The delays engendered in large part by the extended negotiations with Republicans in the Gang of Six, meant in the end that the normal legislative process—in which separate bills passed by House and Senate would be reconciled in a conference committee—was not going to work in this case. When the vacancy caused by the death of Senator Edward M. Kennedy was filled via a January 2010 special election by Republican Scott Brown, Democrats lost their 60th vote—and the McConnell strategy meant that there was no way, no matter what changes Democrats were willing to make in the final package, that there would be a single Republican vote to get them past the filibuster hurdle. Hence, the fallback to using reconciliation to bypass the filibuster in the Senate, and the inability to smooth out the rough edges and awkward language in the final bill that was enacted.

McConnell’s hardball strategy certainly worked as a political weapon. The narrative of Obama steamrollering over Republicans and enacting an unconstitutional bill that brought America much closer to socialism worked like a charm to stimulate conservative and Republican anger. The 2010 midterm elections resulted in huge Republican gains across the country, a Republican majority in the House, and a much narrower Democratic majority in the Senate. But the strategy also prevented Republicans from having a much bigger impact on the healthcare reform bill—some level of cooperation would have meant more sweeping malpractice reform and reductions in defensive medicine, and more market-oriented approaches to many areas of health delivery. It also meant that the standard technical corrections bill that every major policy change requires was unavailable in this case, creating its own challenges for implementation of the Affordable Care Act.

At the same time, the overheated rhetoric, reinforced by conservative talk radio, cable television, blogs, and social media, has created a visceral backlash. It has kept every Republican presidential candidate calling for “root and branch” repeal of every element of Obamacare, prevented many states from expanding insurance to millions of people who need it via Medicaid, and erased any hope for the foreseeable future of bipartisan efforts to revise or tweak the law to make it more effective.

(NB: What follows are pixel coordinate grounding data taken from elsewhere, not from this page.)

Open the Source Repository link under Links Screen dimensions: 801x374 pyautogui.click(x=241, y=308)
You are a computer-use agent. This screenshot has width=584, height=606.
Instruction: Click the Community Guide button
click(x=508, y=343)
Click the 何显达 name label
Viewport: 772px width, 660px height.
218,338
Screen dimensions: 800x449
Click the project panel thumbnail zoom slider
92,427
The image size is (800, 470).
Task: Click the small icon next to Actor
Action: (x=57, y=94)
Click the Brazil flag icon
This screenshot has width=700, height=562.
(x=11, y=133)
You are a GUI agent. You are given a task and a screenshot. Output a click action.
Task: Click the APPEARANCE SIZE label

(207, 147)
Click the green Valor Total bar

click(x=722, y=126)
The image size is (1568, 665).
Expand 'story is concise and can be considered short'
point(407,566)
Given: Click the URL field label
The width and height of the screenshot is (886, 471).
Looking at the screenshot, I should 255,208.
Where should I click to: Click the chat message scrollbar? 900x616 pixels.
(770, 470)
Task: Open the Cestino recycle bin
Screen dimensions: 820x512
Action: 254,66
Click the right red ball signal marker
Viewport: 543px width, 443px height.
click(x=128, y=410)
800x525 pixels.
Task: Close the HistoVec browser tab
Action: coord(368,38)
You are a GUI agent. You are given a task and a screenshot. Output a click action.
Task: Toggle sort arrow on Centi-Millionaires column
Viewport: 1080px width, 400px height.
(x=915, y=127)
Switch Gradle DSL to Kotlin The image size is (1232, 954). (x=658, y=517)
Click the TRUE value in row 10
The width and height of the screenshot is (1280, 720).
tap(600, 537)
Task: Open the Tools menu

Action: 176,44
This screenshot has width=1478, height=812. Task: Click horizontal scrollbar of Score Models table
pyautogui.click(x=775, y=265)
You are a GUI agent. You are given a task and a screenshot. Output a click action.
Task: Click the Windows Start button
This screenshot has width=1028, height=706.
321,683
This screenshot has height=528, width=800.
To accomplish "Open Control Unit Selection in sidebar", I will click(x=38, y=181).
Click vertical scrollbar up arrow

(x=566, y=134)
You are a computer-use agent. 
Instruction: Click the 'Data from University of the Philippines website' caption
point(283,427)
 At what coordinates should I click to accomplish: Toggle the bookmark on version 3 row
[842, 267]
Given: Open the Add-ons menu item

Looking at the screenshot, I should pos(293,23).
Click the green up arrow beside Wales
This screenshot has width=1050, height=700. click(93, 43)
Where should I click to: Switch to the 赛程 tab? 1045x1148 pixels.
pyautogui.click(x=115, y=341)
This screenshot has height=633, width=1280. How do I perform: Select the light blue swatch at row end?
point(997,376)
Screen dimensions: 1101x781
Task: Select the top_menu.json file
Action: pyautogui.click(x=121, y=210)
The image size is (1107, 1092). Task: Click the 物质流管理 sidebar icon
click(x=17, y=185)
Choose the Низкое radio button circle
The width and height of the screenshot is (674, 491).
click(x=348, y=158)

Interestingly, even Obama has said that Obamacare was drawn from Romneycare, the Massachusetts plan championed by then-Governor Mitt Romney. But Romneycare was itself derived from the Chafee / Grassley / Durenberger / Hatch Republican alternative to the Clinton plan. The essence of Obamacare is a structure devised in 1993-94 by those Republican senators, then rejected and renounced in apocalyptic terms by Grassley and Hatch. (Durenberger, retired from the Senate and a genuine expert on health policy and reform, took a very different tack from outside the body.)

Thanks in part to the overheated rhetoric demonizing the plan, guerrilla efforts to undermine its implementation and disrupt the delivery of its services continue apace. Perhaps they will end as it becomes clear, in the aftermath of King v. Burwell, that the law in its fundamentals is not going away. It may help a bit if more Americans, including prominent commentators, stop repeating a false political narrative about the genesis of Obamacare.